■ AIM:
Rewrite the entries below with every instance of "Instruction" renamed to "Command" and nothing else changed.
start PROVIDED DATA
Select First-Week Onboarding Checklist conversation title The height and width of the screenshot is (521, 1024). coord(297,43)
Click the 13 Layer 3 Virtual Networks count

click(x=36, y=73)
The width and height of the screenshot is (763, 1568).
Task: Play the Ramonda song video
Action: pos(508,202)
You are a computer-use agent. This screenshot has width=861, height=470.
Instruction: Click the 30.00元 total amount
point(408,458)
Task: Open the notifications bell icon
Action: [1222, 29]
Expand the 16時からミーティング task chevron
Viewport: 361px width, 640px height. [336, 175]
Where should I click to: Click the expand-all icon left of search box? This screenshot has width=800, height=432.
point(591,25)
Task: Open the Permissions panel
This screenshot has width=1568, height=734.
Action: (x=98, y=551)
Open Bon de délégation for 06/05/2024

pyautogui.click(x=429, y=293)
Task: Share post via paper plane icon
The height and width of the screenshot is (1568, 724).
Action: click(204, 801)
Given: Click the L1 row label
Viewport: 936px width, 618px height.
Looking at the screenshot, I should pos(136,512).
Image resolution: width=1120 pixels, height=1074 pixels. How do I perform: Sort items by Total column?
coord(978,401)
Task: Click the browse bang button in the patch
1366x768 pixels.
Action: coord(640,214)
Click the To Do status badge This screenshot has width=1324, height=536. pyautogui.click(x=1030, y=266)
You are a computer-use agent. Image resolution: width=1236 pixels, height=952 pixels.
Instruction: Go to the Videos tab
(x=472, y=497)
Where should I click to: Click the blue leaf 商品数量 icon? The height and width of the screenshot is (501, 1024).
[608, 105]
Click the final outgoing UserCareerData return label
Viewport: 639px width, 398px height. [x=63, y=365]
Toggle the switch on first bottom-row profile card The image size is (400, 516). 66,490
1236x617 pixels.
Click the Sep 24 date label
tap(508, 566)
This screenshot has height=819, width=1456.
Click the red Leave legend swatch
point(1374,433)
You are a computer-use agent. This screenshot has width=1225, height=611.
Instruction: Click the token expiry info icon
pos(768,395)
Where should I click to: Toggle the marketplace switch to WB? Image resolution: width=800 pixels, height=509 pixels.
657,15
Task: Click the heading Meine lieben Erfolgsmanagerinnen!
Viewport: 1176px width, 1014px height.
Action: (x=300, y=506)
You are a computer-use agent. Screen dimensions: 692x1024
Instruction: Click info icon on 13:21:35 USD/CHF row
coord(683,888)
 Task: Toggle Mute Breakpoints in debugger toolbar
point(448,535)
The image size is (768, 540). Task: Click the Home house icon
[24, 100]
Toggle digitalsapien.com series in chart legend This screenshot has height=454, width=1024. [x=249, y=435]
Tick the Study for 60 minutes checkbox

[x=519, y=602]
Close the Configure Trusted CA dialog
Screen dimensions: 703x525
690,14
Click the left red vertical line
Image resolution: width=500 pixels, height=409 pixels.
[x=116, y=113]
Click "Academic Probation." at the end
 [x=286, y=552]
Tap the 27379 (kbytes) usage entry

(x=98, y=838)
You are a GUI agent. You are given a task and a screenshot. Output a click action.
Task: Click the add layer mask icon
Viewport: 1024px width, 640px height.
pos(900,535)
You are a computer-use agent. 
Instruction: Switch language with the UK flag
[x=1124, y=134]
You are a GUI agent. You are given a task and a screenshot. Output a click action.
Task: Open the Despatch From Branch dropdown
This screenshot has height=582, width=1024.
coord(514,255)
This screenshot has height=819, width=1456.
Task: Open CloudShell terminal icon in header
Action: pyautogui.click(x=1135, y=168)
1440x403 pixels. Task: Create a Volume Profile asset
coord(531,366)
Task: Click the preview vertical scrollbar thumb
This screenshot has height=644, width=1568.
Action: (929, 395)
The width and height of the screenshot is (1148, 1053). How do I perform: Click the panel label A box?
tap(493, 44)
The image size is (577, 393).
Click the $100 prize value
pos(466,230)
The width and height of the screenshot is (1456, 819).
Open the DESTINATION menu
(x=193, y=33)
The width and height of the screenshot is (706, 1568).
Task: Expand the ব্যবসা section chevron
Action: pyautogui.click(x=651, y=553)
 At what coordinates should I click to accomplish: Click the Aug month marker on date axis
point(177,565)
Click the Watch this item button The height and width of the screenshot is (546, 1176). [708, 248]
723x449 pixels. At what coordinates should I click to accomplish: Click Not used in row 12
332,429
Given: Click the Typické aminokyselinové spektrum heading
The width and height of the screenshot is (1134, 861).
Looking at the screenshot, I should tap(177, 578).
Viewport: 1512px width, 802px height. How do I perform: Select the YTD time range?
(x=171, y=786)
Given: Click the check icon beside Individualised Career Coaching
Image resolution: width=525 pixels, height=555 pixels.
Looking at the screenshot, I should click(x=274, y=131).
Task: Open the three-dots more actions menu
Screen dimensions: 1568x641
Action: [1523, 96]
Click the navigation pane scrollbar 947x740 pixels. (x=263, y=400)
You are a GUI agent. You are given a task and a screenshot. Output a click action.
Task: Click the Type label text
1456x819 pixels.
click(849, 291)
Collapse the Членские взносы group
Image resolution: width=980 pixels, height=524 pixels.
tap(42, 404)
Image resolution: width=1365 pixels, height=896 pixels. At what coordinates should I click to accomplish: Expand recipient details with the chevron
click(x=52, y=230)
end PROVIDED DATA
■ TASK ANSWER:
Select First-Week Onboarding Checklist conversation title The height and width of the screenshot is (521, 1024). coord(297,43)
Click the 13 Layer 3 Virtual Networks count

click(x=36, y=73)
The width and height of the screenshot is (763, 1568).
Task: Play the Ramonda song video
Action: pos(508,202)
You are a computer-use agent. This screenshot has width=861, height=470.
Command: Click the 30.00元 total amount
point(408,458)
Task: Open the notifications bell icon
Action: [1222, 29]
Expand the 16時からミーティング task chevron
Viewport: 361px width, 640px height. [336, 175]
Where should I click to: Click the expand-all icon left of search box? This screenshot has width=800, height=432.
point(591,25)
Task: Open the Permissions panel
This screenshot has width=1568, height=734.
Action: (x=98, y=551)
Open Bon de délégation for 06/05/2024

pyautogui.click(x=429, y=293)
Task: Share post via paper plane icon
The height and width of the screenshot is (1568, 724).
Action: click(204, 801)
Given: Click the L1 row label
Viewport: 936px width, 618px height.
Looking at the screenshot, I should pos(136,512).
Image resolution: width=1120 pixels, height=1074 pixels. How do I perform: Sort items by Total column?
coord(978,401)
Task: Click the browse bang button in the patch
1366x768 pixels.
Action: coord(640,214)
Click the To Do status badge This screenshot has width=1324, height=536. pyautogui.click(x=1030, y=266)
You are a computer-use agent. Image resolution: width=1236 pixels, height=952 pixels.
Command: Go to the Videos tab
(x=472, y=497)
Where should I click to: Click the blue leaf 商品数量 icon? The height and width of the screenshot is (501, 1024).
[608, 105]
Click the final outgoing UserCareerData return label
Viewport: 639px width, 398px height. [x=63, y=365]
Toggle the switch on first bottom-row profile card The image size is (400, 516). 66,490
1236x617 pixels.
Click the Sep 24 date label
tap(508, 566)
This screenshot has height=819, width=1456.
Click the red Leave legend swatch
point(1374,433)
You are a computer-use agent. This screenshot has width=1225, height=611.
Command: Click the token expiry info icon
pos(768,395)
Where should I click to: Toggle the marketplace switch to WB? Image resolution: width=800 pixels, height=509 pixels.
657,15
Task: Click the heading Meine lieben Erfolgsmanagerinnen!
Viewport: 1176px width, 1014px height.
Action: (x=300, y=506)
You are a computer-use agent. Screen dimensions: 692x1024
Command: Click info icon on 13:21:35 USD/CHF row
coord(683,888)
 Task: Toggle Mute Breakpoints in debugger toolbar
point(448,535)
The image size is (768, 540). Task: Click the Home house icon
[24, 100]
Toggle digitalsapien.com series in chart legend This screenshot has height=454, width=1024. [x=249, y=435]
Tick the Study for 60 minutes checkbox

[x=519, y=602]
Close the Configure Trusted CA dialog
Screen dimensions: 703x525
690,14
Click the left red vertical line
Image resolution: width=500 pixels, height=409 pixels.
[x=116, y=113]
Click "Academic Probation." at the end
 [x=286, y=552]
Tap the 27379 (kbytes) usage entry

(x=98, y=838)
You are a GUI agent. You are given a task and a screenshot. Output a click action.
Task: Click the add layer mask icon
Viewport: 1024px width, 640px height.
pos(900,535)
You are a computer-use agent. 
Command: Switch language with the UK flag
[x=1124, y=134]
You are a GUI agent. You are given a task and a screenshot. Output a click action.
Task: Open the Despatch From Branch dropdown
This screenshot has height=582, width=1024.
coord(514,255)
This screenshot has height=819, width=1456.
Task: Open CloudShell terminal icon in header
Action: pyautogui.click(x=1135, y=168)
1440x403 pixels. Task: Create a Volume Profile asset
coord(531,366)
Task: Click the preview vertical scrollbar thumb
This screenshot has height=644, width=1568.
Action: (929, 395)
The width and height of the screenshot is (1148, 1053). How do I perform: Click the panel label A box?
tap(493, 44)
The image size is (577, 393).
Click the $100 prize value
pos(466,230)
The width and height of the screenshot is (1456, 819).
Open the DESTINATION menu
(x=193, y=33)
The width and height of the screenshot is (706, 1568).
Task: Expand the ব্যবসা section chevron
Action: pyautogui.click(x=651, y=553)
 At what coordinates should I click to accomplish: Click the Aug month marker on date axis
point(177,565)
Click the Watch this item button The height and width of the screenshot is (546, 1176). [708, 248]
723x449 pixels. At what coordinates should I click to accomplish: Click Not used in row 12
332,429
Given: Click the Typické aminokyselinové spektrum heading
The width and height of the screenshot is (1134, 861).
Looking at the screenshot, I should tap(177, 578).
Viewport: 1512px width, 802px height. How do I perform: Select the YTD time range?
(x=171, y=786)
Given: Click the check icon beside Individualised Career Coaching
Image resolution: width=525 pixels, height=555 pixels.
Looking at the screenshot, I should click(x=274, y=131).
Task: Open the three-dots more actions menu
Screen dimensions: 1568x641
Action: [1523, 96]
Click the navigation pane scrollbar 947x740 pixels. (x=263, y=400)
You are a GUI agent. You are given a task and a screenshot. Output a click action.
Task: Click the Type label text
1456x819 pixels.
click(849, 291)
Collapse the Членские взносы group
Image resolution: width=980 pixels, height=524 pixels.
tap(42, 404)
Image resolution: width=1365 pixels, height=896 pixels. At what coordinates should I click to accomplish: Expand recipient details with the chevron
click(x=52, y=230)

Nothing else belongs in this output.